_Data records:_
—————

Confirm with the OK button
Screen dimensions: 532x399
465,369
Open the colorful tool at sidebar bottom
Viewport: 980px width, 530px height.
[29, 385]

—————

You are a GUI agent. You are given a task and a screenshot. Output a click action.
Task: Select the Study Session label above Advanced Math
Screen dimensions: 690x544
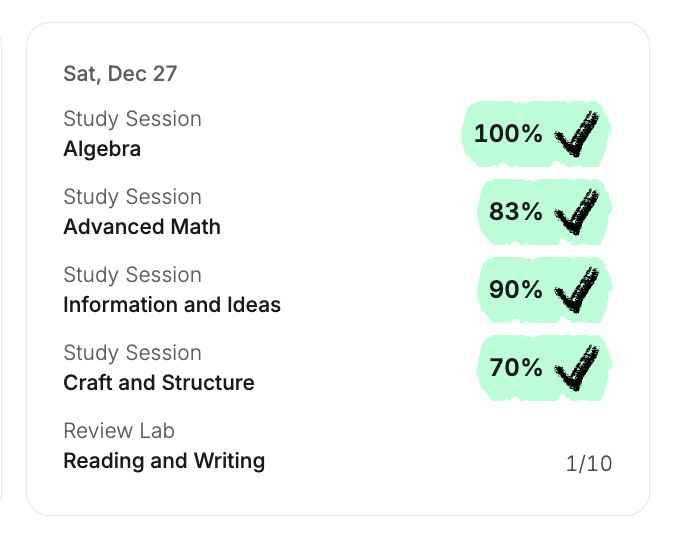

—————

_Exercise description:_ Using the data above, reproduce exactly the lines from the line that contains "You are a GUI" through the line that contains "Screen dimensions: 690x544", including both.

_Problem solution:_
You are a GUI agent. You are given a task and a screenshot. Output a click action.
Task: Select the Study Session label above Advanced Math
Screen dimensions: 690x544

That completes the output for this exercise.